▶ REQUIREMENT 1
In the news report on Chinese cyberspies, how did the intruders get into The New York Times networks, and what were they trying to take? Answer in one to three sentences.
▶ REQUIREMENT 2
Answer these questions about the news report on Chinese cyberspies:
(a) When did the intruders infiltrate The New York Times networks?
(b) Which other newspaper reported on Thursday that intruders from China had hacked its networks?
(c) Who reported that the Washington Post had also been infiltrated, and where did that report appear?

▶ QUOTED PASSAGE
******************************

Cyberspies who breached computer networks of The New York Times and Wall Street Journal are part of a far larger global campaign of intrusions targeting news organizations worldwide that report on China, according to cybersecurity experts and China policy analysts.
Early Thursday, the Times reported that cyberintruders last fall infiltrated its networks via Internet domains and addresses based in China, attempting to remove notes files and other information related to its reporting on the fortunes amassed by relatives of China's premier, Xi Jinping. Later in the day, the Journal reported that its networks, too, had been hacked by intruders from China.
Yet to be confirmed are reports Friday by a well-regarded cybersecurity researcher that the Washington Post also was infiltrated by Chinese cyberspies for an extended time last year. Brian Krebs, the researcher, reported the infiltration, quoting a former Post technology expert on his blog. "We have nothing to share at this time,” a Post spokesman told Mr. Krebs.

******************************

Dataset entries:

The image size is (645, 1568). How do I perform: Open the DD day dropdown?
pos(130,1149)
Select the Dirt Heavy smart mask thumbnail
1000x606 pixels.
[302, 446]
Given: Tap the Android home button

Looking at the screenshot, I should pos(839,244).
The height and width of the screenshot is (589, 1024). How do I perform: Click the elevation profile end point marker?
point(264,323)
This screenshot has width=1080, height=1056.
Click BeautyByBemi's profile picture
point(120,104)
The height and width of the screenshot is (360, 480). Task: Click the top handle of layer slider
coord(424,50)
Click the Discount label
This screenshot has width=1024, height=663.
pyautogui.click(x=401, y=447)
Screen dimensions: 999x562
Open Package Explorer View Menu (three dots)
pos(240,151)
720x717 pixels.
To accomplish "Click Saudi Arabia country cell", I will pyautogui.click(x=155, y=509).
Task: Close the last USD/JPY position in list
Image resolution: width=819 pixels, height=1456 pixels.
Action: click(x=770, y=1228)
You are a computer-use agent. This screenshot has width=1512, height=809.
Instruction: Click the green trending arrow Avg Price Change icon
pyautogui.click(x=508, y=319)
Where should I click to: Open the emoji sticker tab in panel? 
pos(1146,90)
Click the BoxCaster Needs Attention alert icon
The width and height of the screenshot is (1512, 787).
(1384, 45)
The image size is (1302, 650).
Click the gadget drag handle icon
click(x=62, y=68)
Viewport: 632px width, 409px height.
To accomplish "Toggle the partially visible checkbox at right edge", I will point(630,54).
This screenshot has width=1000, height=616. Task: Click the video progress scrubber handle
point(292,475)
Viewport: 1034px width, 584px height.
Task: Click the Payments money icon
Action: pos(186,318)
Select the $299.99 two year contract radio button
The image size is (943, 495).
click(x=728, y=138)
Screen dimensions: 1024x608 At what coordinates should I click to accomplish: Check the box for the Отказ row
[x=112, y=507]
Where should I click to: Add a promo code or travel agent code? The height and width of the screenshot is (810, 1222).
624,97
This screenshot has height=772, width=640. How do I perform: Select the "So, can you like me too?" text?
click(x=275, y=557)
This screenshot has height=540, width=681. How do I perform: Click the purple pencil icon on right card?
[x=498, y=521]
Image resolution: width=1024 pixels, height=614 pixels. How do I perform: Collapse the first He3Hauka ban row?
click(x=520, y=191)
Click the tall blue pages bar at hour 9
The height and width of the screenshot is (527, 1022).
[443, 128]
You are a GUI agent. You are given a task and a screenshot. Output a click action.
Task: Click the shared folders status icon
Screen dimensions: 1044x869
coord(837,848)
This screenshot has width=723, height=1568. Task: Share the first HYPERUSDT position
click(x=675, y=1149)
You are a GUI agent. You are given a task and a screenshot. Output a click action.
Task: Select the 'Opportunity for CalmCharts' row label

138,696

******************************

▶ WRITTEN RESPONSE 1
Last fall the intruders got into the Times networks through Internet domains and addresses based in China. They tried to remove notes files and other information about the paper's reporting on the fortunes amassed by relatives of a Chinese leader.

▶ WRITTEN RESPONSE 2
(a) Last fall.
(b) The Wall Street Journal.
(c) Brian Krebs, a cybersecurity researcher, reported it on his blog.